(Above photo of Sebastien Marcovici in The Four Temperaments and photos below of NYCB cast in La Stravaganza, by Paul Kolnik)



I have hardly any time to write — I don’t know how I always do this to myself, but I leave in just a few hours for a long train ride down south to visit Mom for Mother’s Day, and I haven’t really begun packing yet… — so I have to make this very short. But quickly, highlights of my NYCB week:

Sebastien Marcovici in Balanchine’s The Four Temperaments. This ballet, set to Paul Hindemith music, consists of a theme with four variations, each variation representing one of four physical /psychological types: Melancholic, Sanguinic, Phlegmatic, and Choleric. Sebastien danced that first variation with so much emotion and drama and all-out expression that Melancholy almost became a human character itself. I could have sat there and watched him do that variation over and over again. Also, I have to take back something I said last season, that he’d developed such muscle that his lines are a bit off. His lines were perfect this week, huge leg muscles or not! Funny, my friend even recognized how much larger he was than every other guy out there. But we both agreed his size makes him move a certain way, quite unlike anyone else. He’s a large, dark, exotic-looking guy and when he takes a role emotionally and expressively as far as he can, he is really spellbinding.

Jared Angle and Abi Stafford were lively as Sanguinic, but Phlegmatic (danced by Albert Evans) and Choleric (danced by Teresa Reichlen) were too emotionally similar to Melancholic for me. I am probably going to have my life threatened for this because I know he is a favorite to a great many NYCB fans, but, honestly, I didn’t like Albert Evans in this. His movements weren’t sharp enough at all. At one point, he’s supposed to be bending over bit by bit from the waist with short, razor sharp staccato movements, as if he’s keeling over in pain, but he just kind of rounded his shoulders and arched his back a few times and I didn’t see pain at all. When I saw San Francisco Ballet perform this work, I can’t remember off the top of my head who I saw dance this part, but it was done much differently.

I saw Angelin Preljocaj’s La Stravaganza twice this week. This is a modern piece set to a combination of Vivaldi and electronic music that tells the story of two worlds colliding, quite literally: that of a group of 17th Century Europeans and a group, I think, of their contemporary counterparts, perhaps Americans. The more I think about it, the more I think Preljocaj is commenting on the cyclical nature of history. You’d think the 17th Century music would accompany the 17th Century denizens, but no, it’s the opposite: the historical group makes hyper modern, sharp, angular at times awkward movements that at times almost look robotic, to the electronic music; the contemporary group makes more classical balletic movement to the Vivaldi. When the groups interact — sometimes sexually, sometimes violently — they end up influencing each other, each taking from the other.

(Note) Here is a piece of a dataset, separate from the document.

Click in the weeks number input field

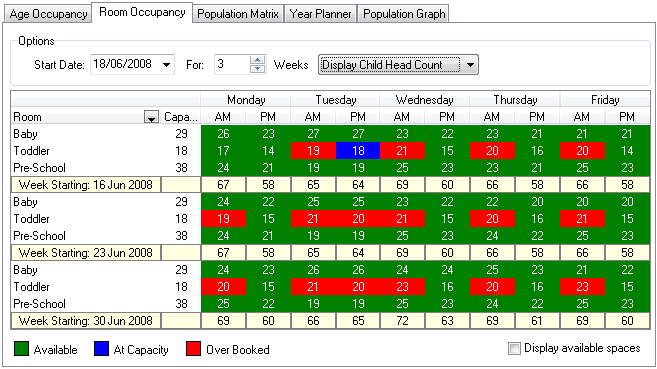pos(232,65)
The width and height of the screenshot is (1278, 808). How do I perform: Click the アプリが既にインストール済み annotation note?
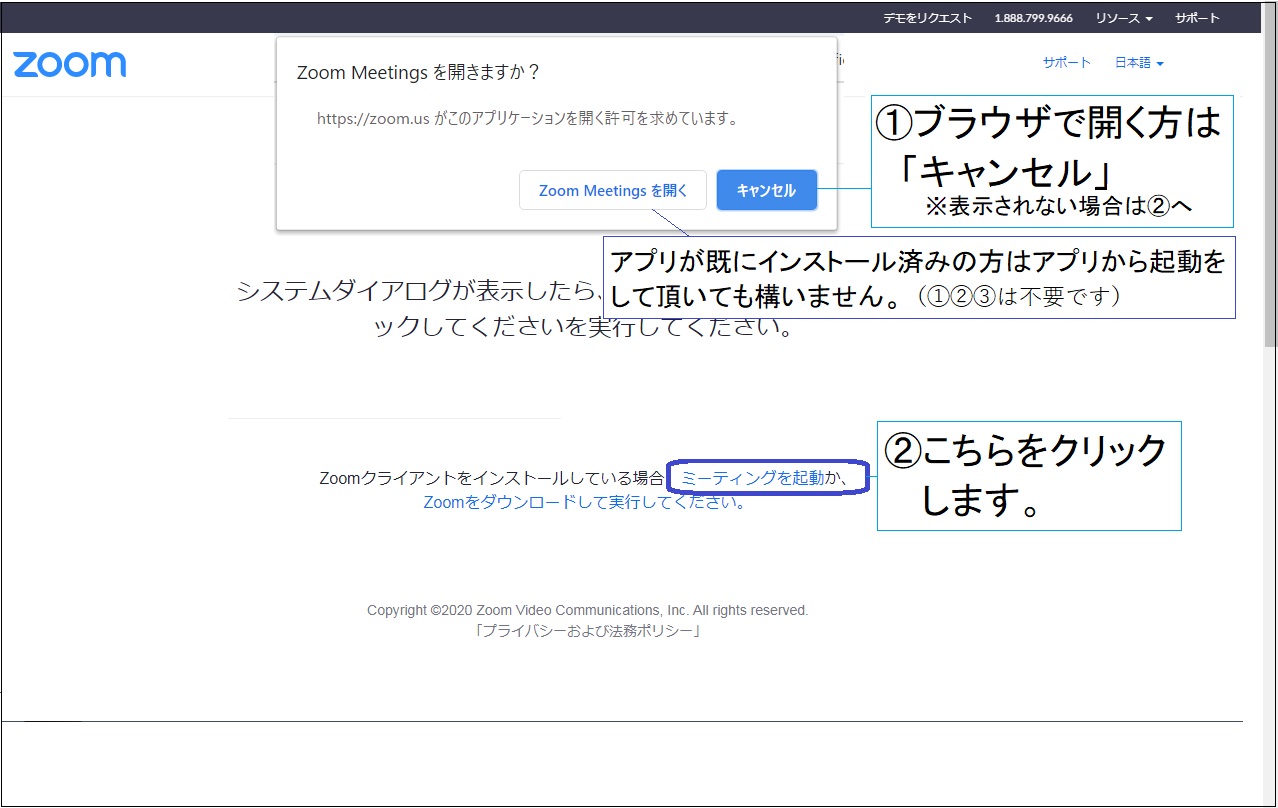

And, the piece ends exactly where it begins: with the contemporary group in a huddle, one woman having strayed from it, cautiously returning to it.

And highlight number three: tonight, this one returned to the stage, finally, in Balanchine’s sprightly, magical Divertimento No. 15.

(photo Paul Kolnik)

He didn’t have the main male part — that belonged, rightly, to another of my favorite male dancers, Andrew Veyette, but I was still charmed to see Robert. And his sister completely blew me away with insanely fast footwork that seemed far beyond humanly possible.

By the way, a heads up: on May 21st PBS will live broadcast the company’s Romeo + Juliet. Casting hasn’t yet been announced, but I’m thinking it will probably include the aforesaid as Romeo, with Sterling Hyltin as Juliet, who were the original cast. But I’m not sure. Updates as I know them. And many more reminders before then because I’m dying for my non-New Yorker readers to watch and let me know what they think!

Okay, happy weekend, happy Mother’ s Day, everyone!